Sim, afinal já estávamos utilizando o soundround nos concertos. Talvez o façamos num disco, mas... Eu gosto da idéia de dar liberdade a quem nos ouve. É como uma audição microscópica, você pode penetrar no som. Mas você também pode se afastar dele, portanto não gosto muito da idéia da música cercar as pessoas por todos os lados. Mas é claro que precisamos pensar melhor sobre isso, afinal faz parte de nossas apresentações em multimídia. Quando fazemos um concerto, temos algumas coisas rolando...Mas eu prefiro a idéia de me aproximar e me afastar à vontade da música. Você tem mais liberdade com o estéreo.
O kraftwerk é sinônimo de música eletrônica, mas vocês algumas vez já discutiram a hipótese de fazerem alguma coisa inesperada... como um disco ou um show acústico?
Bem, nós poderíamos fazer algo para MTV e simplesmente chamar de “Plugged”... seria o que fazemos, né? Outras pessoas já fizeram isso com nossas músicas, alguém já gravou com quarteto de cordas etc. talvez outros possam fazer isso melhor que a gente, eu prefiro assim. É uma idéia interessante, afinal a música acaba crescendo na mão de outros. Lançamos um Sputnik e ele dá em alguma coisa.

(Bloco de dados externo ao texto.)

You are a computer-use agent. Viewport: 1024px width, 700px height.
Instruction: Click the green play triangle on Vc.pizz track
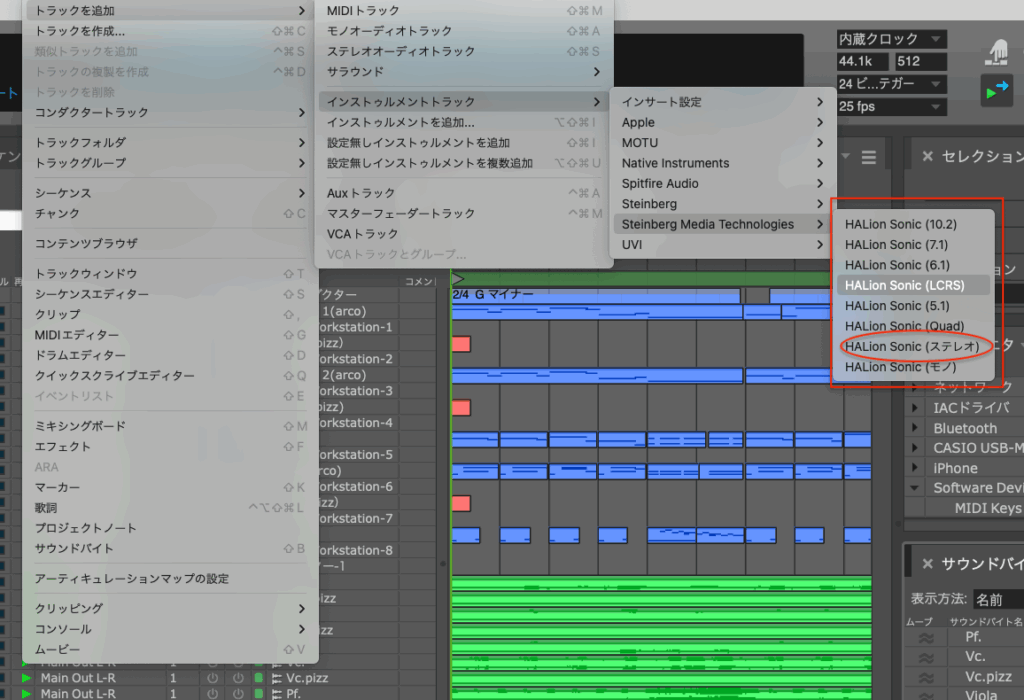pyautogui.click(x=26, y=678)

O kraftwerk vem de uma cena em que rolava muitos happenings em torno da música. Isso está voltando agora. Qual será o futuro da música?
Será mais rápida... quer dizer, falo em termos do processo de criação. Será mais rápida, do momento em que se pensa em fazê-la até o momento em que ela é feita. Você ainda tem que ter estúdio, tecnologia etc. quando eu me comunico com meu parceiro Florian, muitas vezes a gente nem precisa concretizar a música...mas isso é porque a gente usamos a mesma linguagem. Muitas vezes levamos dias, semanas, meses ou anos para terminá-la, mas acho que com os computadores a coisa pode ser mais rápida. Hoje em dia a gente pode concretizar coisas como Autobahn em concertos, com todas aquelas imagens multimídia que nos anos 70 a gente simplesmente não podia sincronizar - a não ser que tivesse toda uma produção hollywoodiana envolvida.
Você acha que a Internet pode ser útil nesta rapidez?
Sim, também. Até agora vimos trabalhando em música, mas talvez no futuro não tenhamos mais interesse em fazer apenas uma hora de musica num CD. Eu nem deveria dizer algo assim dentro de uma gravadora, mas talvez nos liguemos mais na Internet –onde temos uma homepage. Temos uma homepage com pouca informação, mas daqui a pouco talvez possamos tocar o próximo disco na Internet...muito embora a gravadora possa não gostar nem um pouco da idéia. Mas será mais ou menos assim.